▸ **EXTRACTED RECORDS**
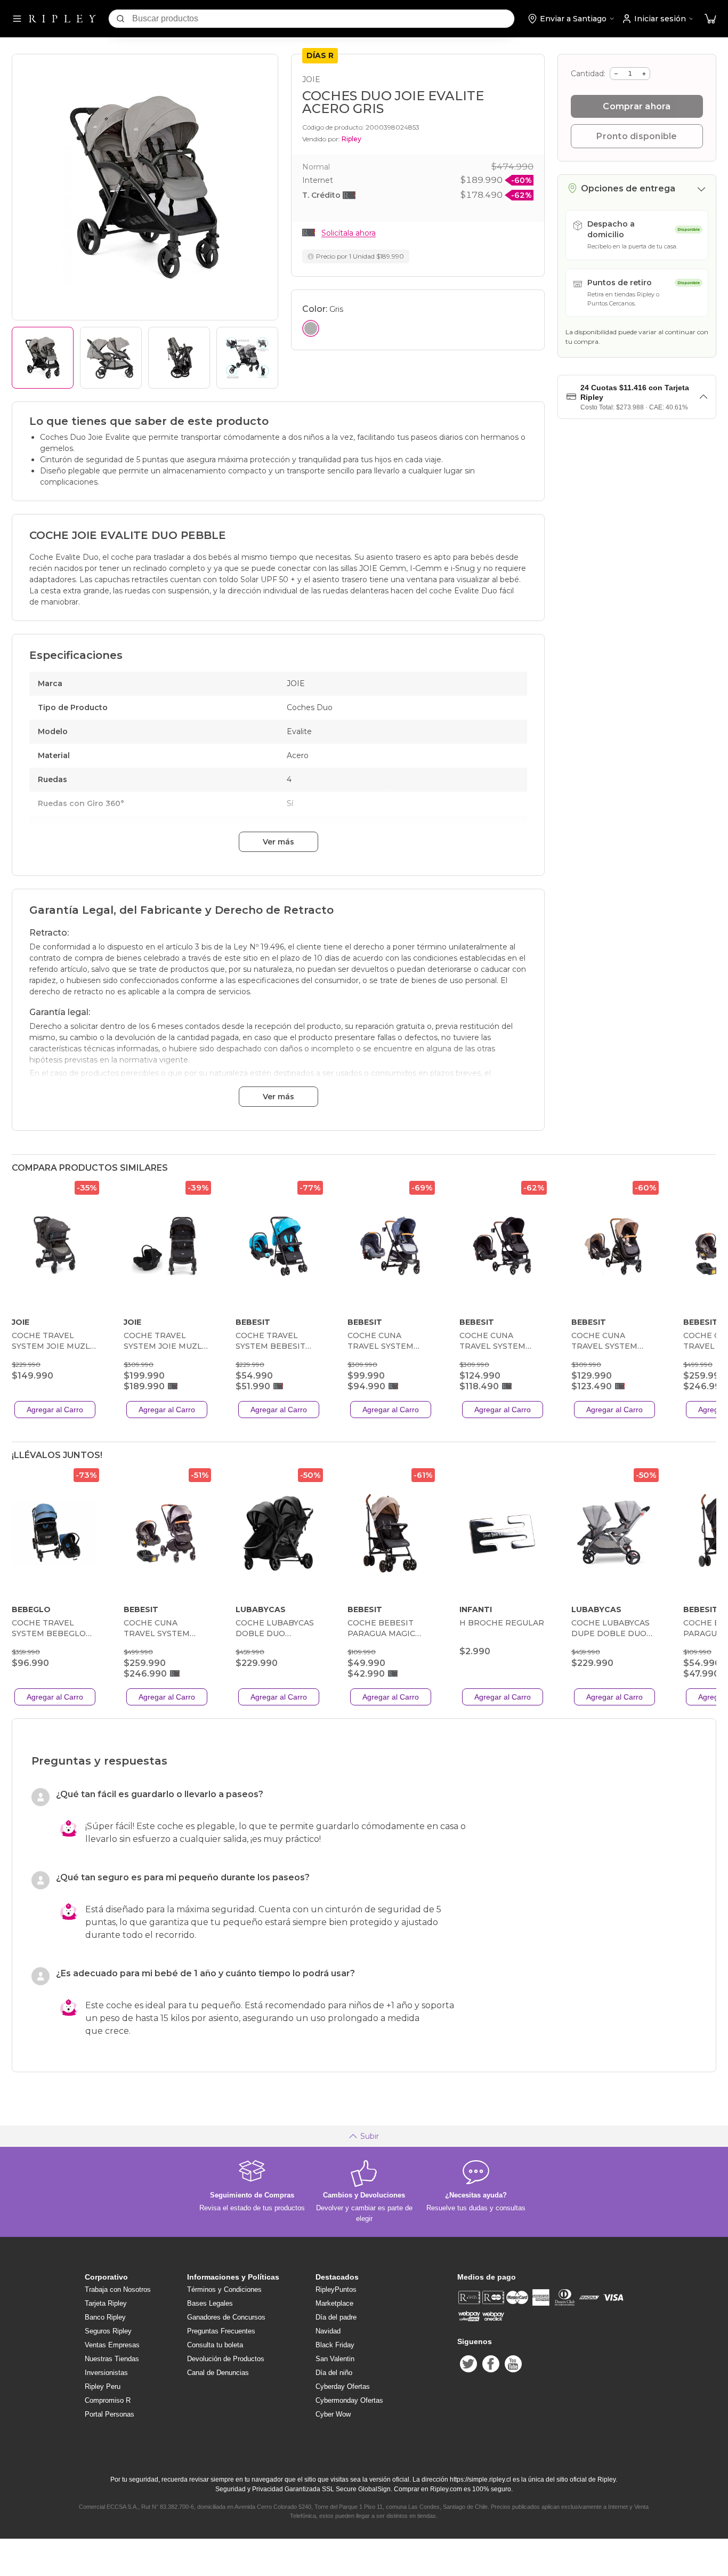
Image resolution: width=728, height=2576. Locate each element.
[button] (710, 19)
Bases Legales (210, 2303)
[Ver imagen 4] (247, 358)
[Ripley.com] (62, 18)
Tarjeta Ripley (106, 2303)
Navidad (328, 2331)
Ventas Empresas (112, 2345)
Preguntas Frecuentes (221, 2331)
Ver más (278, 842)
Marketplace (334, 2303)
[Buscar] (120, 19)
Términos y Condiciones (224, 2289)
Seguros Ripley (108, 2331)
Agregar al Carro (55, 1409)
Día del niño (334, 2373)
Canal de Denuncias (218, 2373)
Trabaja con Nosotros (118, 2289)
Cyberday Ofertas (343, 2386)
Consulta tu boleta (215, 2345)
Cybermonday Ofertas (349, 2400)
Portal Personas (109, 2414)
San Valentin (335, 2359)
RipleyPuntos (336, 2289)
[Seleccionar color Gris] (310, 328)
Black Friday (335, 2345)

▸ **EXERCISE OBJECTIVE**
Across the data shown above, how many lines carry the string "Ofertas"? Reply with the figure by itself.

▸ **EXPECTED ANSWER**
2